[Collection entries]
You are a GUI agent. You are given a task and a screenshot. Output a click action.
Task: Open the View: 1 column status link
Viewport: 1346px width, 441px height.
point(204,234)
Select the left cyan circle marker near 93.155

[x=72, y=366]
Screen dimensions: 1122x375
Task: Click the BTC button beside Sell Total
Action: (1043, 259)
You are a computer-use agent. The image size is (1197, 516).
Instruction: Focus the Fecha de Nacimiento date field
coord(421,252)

...

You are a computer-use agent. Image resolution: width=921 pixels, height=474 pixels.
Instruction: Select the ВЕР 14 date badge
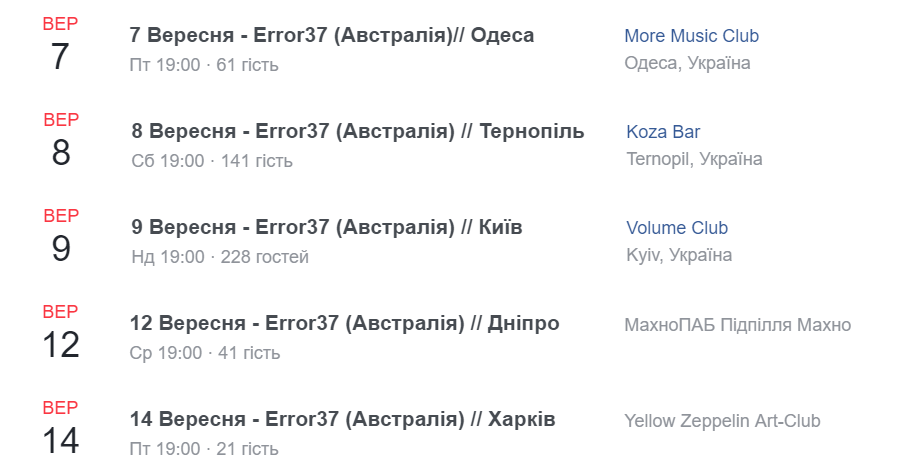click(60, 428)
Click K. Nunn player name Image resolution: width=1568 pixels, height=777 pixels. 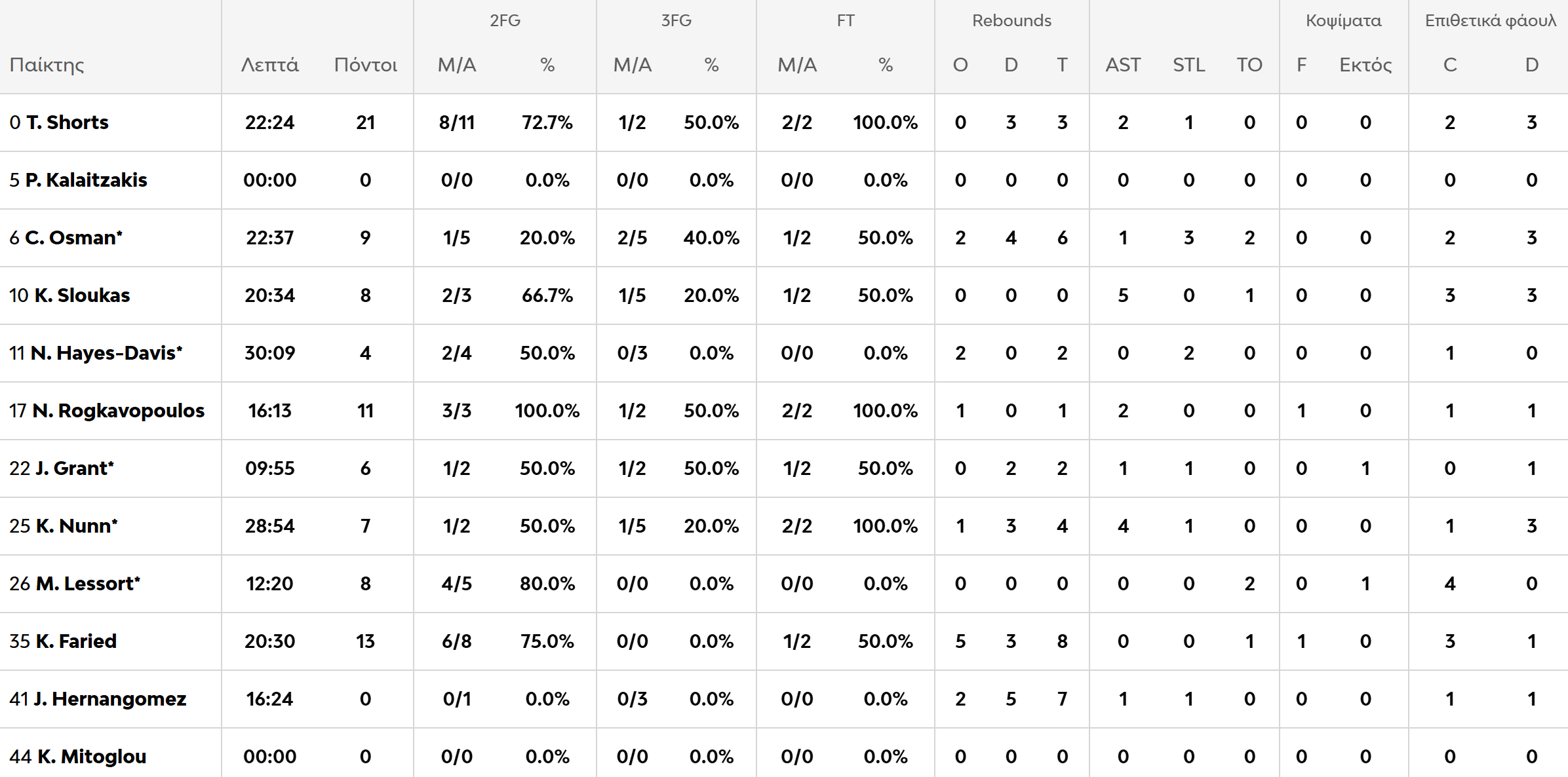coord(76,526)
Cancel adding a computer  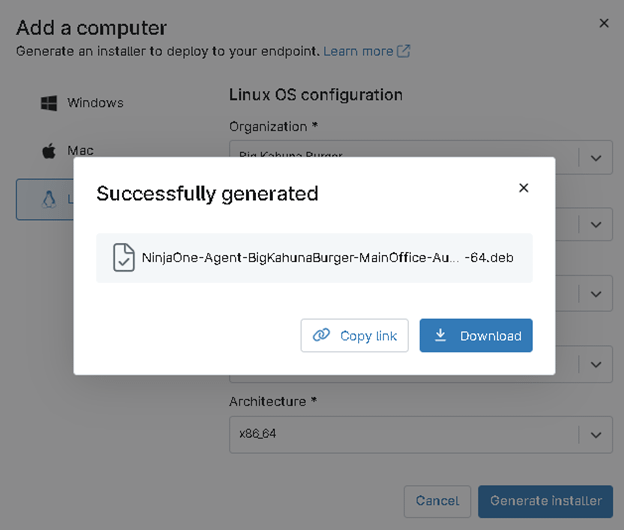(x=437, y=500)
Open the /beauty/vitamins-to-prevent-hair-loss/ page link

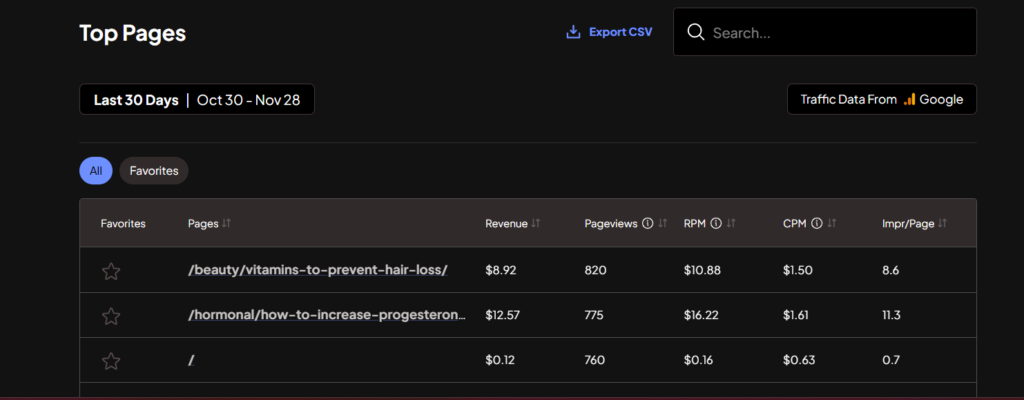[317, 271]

WORK ITEM:
Number of lines with the string "agent" in the data above: report this figure and nothing more.

REPLY TO THE TASK:
3